Text excerpt:
>>>>>

Go to file
Neal Cardwell 04dce9a120 tcp: fix tcp_enter_recovery() to zero retrans_stamp when it's safe
[ Upstream commit b41b4cbd9655bcebcce941bef3601db8110335be ]

Fix tcp_enter_recovery() so that if there are no retransmits out then
we zero retrans_stamp when entering fast recovery. This is necessary
to fix two buggy behaviors.

Currently a non-zero retrans_stamp value can persist across multiple
back-to-back loss recovery episodes. This is because we generally only
clears retrans_stamp if we are completely done with loss recoveries,
and get to tcp_try_to_open() and find !tcp_any_retrans_done(sk). This
behavior causes two bugs:

(1) When a loss recovery episode (CA_Loss or CA_Recovery) is followed
immediately by a new CA_Recovery, the retrans_stamp value can persist
and can be a time before this new CA_Recovery episode starts. That
means that timestamp-based undo will be using the wrong retrans_stamp
(a value that is too old) when comparing incoming TS ecr values to
retrans_stamp to see if the current fast recovery episode can be
undone.

<<<<<

Brief A: Count the lines in the entries that contain the string "will", matching case exactly, and give only the number.
The entries that follow have no connection to the commit message above.

Stored records:
>>>>>

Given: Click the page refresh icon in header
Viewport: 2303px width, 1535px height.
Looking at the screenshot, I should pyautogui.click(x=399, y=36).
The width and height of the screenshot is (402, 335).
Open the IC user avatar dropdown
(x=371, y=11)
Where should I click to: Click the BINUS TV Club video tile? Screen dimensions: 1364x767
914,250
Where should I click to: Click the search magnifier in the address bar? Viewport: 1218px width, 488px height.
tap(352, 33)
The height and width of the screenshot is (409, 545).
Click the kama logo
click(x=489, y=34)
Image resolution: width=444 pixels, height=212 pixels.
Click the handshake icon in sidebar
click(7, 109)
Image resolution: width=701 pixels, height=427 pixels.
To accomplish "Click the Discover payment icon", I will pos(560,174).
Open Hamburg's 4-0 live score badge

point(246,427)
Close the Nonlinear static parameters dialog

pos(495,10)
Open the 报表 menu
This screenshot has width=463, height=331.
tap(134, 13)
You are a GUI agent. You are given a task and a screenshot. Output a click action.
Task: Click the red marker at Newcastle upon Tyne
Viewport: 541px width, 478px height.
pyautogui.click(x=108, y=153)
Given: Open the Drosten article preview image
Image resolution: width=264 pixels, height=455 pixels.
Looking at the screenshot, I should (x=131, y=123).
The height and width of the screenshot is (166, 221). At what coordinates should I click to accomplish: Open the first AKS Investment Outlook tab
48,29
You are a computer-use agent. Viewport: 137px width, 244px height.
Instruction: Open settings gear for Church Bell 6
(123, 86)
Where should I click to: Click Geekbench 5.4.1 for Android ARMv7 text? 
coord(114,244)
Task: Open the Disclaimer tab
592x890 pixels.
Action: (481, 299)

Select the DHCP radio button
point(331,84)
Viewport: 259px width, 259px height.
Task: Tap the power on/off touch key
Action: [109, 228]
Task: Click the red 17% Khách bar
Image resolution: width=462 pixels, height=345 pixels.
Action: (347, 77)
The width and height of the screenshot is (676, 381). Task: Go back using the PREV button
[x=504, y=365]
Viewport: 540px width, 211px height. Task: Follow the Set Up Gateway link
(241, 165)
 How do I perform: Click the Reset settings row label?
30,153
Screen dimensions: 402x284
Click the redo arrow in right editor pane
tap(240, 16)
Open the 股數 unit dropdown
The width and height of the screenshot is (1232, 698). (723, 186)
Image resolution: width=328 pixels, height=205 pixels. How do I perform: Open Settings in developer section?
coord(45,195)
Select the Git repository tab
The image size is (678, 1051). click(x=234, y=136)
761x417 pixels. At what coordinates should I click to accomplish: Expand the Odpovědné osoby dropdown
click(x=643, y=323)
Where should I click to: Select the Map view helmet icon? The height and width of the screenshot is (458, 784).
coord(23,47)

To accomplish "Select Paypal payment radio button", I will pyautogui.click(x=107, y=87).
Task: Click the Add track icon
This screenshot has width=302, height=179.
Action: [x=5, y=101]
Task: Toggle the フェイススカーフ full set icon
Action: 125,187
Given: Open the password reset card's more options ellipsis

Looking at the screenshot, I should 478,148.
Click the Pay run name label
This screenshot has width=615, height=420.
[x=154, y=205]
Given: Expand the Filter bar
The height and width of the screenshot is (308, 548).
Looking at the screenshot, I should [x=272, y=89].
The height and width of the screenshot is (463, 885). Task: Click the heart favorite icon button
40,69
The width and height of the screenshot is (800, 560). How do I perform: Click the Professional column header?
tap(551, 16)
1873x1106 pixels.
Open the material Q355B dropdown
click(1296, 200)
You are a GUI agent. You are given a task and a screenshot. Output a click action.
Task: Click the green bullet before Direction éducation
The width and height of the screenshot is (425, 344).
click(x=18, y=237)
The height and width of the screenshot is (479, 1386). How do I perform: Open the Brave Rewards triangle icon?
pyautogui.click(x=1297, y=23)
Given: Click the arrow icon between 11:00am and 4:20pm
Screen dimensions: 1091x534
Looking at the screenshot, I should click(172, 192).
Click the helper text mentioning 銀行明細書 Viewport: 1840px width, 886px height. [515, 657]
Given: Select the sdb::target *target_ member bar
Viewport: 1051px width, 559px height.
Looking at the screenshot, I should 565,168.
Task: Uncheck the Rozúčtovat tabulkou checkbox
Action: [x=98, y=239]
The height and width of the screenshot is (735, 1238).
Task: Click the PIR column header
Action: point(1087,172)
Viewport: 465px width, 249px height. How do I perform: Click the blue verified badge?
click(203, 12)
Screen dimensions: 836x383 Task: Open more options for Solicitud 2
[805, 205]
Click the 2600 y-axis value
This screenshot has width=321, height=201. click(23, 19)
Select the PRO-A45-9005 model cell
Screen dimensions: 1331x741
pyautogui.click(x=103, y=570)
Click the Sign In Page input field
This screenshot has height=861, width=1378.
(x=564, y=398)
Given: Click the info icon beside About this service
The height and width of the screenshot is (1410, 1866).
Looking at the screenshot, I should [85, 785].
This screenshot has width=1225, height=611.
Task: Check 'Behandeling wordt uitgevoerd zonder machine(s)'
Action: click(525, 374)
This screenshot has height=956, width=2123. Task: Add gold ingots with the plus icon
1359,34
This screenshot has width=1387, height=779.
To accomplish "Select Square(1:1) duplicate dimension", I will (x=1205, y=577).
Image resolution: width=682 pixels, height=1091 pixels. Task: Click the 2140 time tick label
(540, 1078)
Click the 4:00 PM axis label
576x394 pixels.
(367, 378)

<<<<<

Brief B: From the commit message, reproduce without changes the part that opens with the words "Fix tcp_enter_recovery() so" and closes with "two buggy behaviors.".

Final result A: 3

Final result B:
Fix tcp_enter_recovery() so that if there are no retransmits out then
we zero retrans_stamp when entering fast recovery. This is necessary
to fix two buggy behaviors.